JEAN DE LA BRUYÈRE QUOTES IV

French philosopher and moralist (1645-1696)

I am not astonished that men who lean, as it were, on an atom, should stumble at the smallest efforts they make for discovering the truth ; that, being so short-sighted, they do not reach beyond the heavens and the stars, to contemplate God Himself.

JEAN DE LA BRUYÈRE

"Of Freethinkers", Les Caractères

Tags: science


The same principle leads us to neglect a man of merit that induces us to admire a fool.

JEAN DE LA BRUYÈRE

Les Caractères

Tags: merit


The pleasure of criticism takes away from us the pleasure of being deeply moved by very fine things.

JEAN DE LA BRUYÈRE

"Of Works of the Mind", Les Caractères


There is nothing men are so anxious to keep, and yet are so careless about, as life.

JEAN DE LA BRUYÈRE

"Of Mankind", Les Caractères


Love begins with love ; and the warmest friendship cannot change even to the coldest love.

JEAN DE LA BRUYÈRE

"Of the Affections", Les Caractères

Tags: love


Life is short and tedious, and is wholly spent in wishing; we trust to find rest and enjoyment at some future time, often at an age when our best blessings, youth and health, have already left us.

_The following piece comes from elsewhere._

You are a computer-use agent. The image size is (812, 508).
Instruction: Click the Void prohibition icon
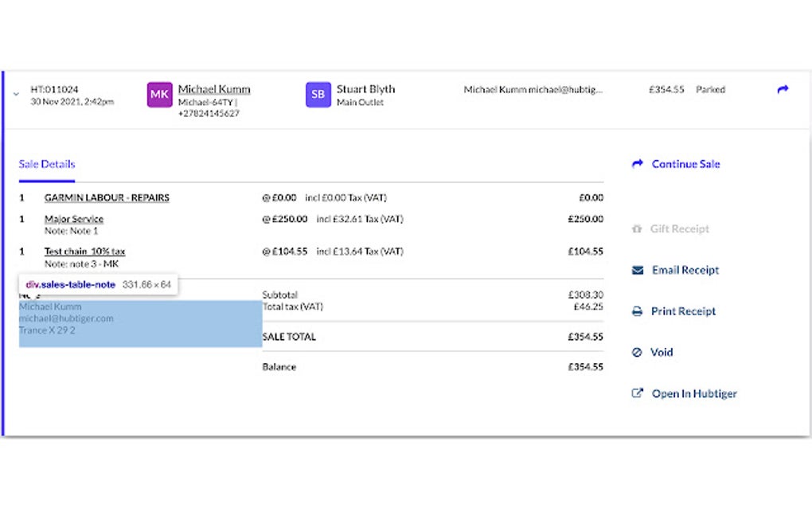pos(636,352)
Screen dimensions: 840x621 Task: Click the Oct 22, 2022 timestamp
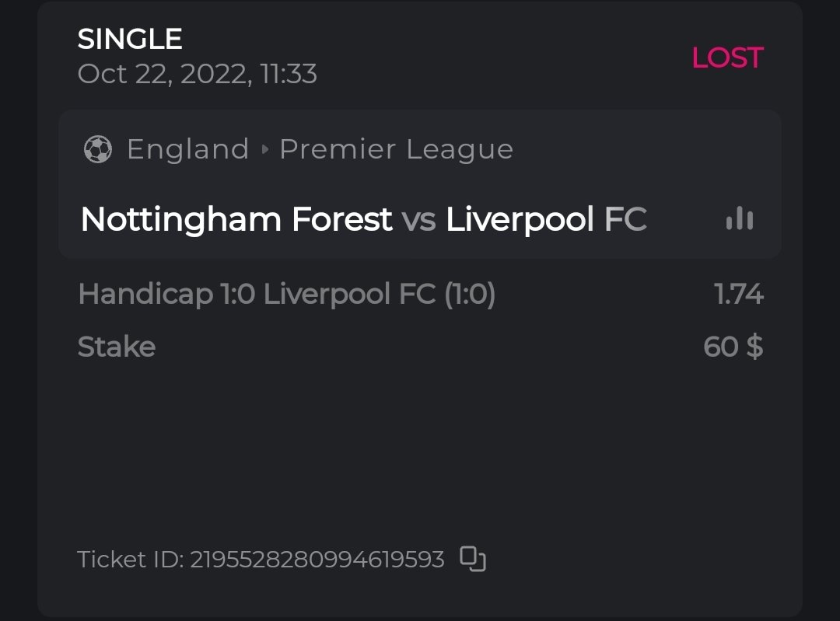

When at last I that time has arrived, it surprises us in the midst of fresh desires; we have got no farther when we are attacked by a fever which kills us; if we had been cured, it would only have been to give us more time for other desires.

JEAN DE LA BRUYÈRE

"Of Mankind", Les Caractères

Tags: desire


Death happens but once, yet we feel it every moment of our lives; it is worse to dread it than to suffer it.

JEAN DE LA BRUYÈRE

"Of Mankind", Les Caractères

Tags: death


Two persons will not be friends long if they are not inclined to pardon each other's little failings.

JEAN DE LA BRUYÈRE

"Of Society and of Conversation", Les Caractères

Tags: faults


A man must be very inert to have no character at all.

JEAN DE LA BRUYÈRE

"Of Society and of Conversation", Les Caractères

Tags: character


A man in health questions whether there is a God, and he also doubts whether it be a sin to have intercourse with a woman, who is at liberty to refuse ; but when he falls ill, or when his mistress is with child, she is discarded, and he believes in God.

JEAN DE LA BRUYÈRE

"Of Freethinkers", Les Caractères


It is weakness which makes us hate an enemy and seek revenge, and it is idleness that pacifies us and causes us to neglect it.

JEAN DE LA BRUYÈRE

"Of the Affections", Les Caractères

Tags: enemies


A wise man is cured of ambition by ambition itself; his aim is so exalted that riches, office, fortune, and favor cannot satisfy him.

JEAN DE LA BRUYÈRE

"Of Personal Merit", Les Caractères

Tags: ambition


There are few wives so perfect as not to give their husbands at least once a day good reason to repent of ever having married, or at least of envying those who are unmarried.

JEAN DE LA BRUYÈRE

"Of Women", Les Caractères


When a plain-looking woman is loved, it is certain to be very passionately ; for either her influence on her lover is irresistible, or she has some secret and more irresistible charms than those of beauty.

JEAN DE LA BRUYÈRE

"Of the Affections", Les Caractères

Tags: women


The fear of old age disturbs us, yet we are not certain of becoming old.

JEAN DE LA BRUYÈRE

"Of Mankind", Les Caractères

Tags: old age


That man is good who does good to others; if he suffers on account of the good he does, he is very good; if he suffers at the hands of those to whom he has done good, then his goodness is so great that it could be enhanced only by greater sufferings; and if he should die at their hands, his virtue can go no further: it is heroic, it is perfect.

JEAN DE LA BRUYÈRE

"Of Personal Merit", Les Caractères


Modesty is to merit, what shade is to figures in a picture; it gives it strength and makes it stand out.

JEAN DE LA BRUYERE

The Characters or Manners of the Present Age

Tags: modesty


How many men are like trees, already strong and full grown, which are transplanted into some gardens, to the astonishment of those people who behold them in these fine spots, where they never saw them grow, and who neither know their beginning nor their progress!

JEAN DE LA BRUYÈRE

"Of the Gifts of Fortune", Les Caractères


It is better to expose ourselves to ingratitude than to neglect our duty to the distressed.

JEAN DE LA BRUYÈRE

"Of the Affections", Les Caractères

Tags: ingratitude


If it be usual to be strongly impressed by things that are scarce, why are we so little impressed by virtue?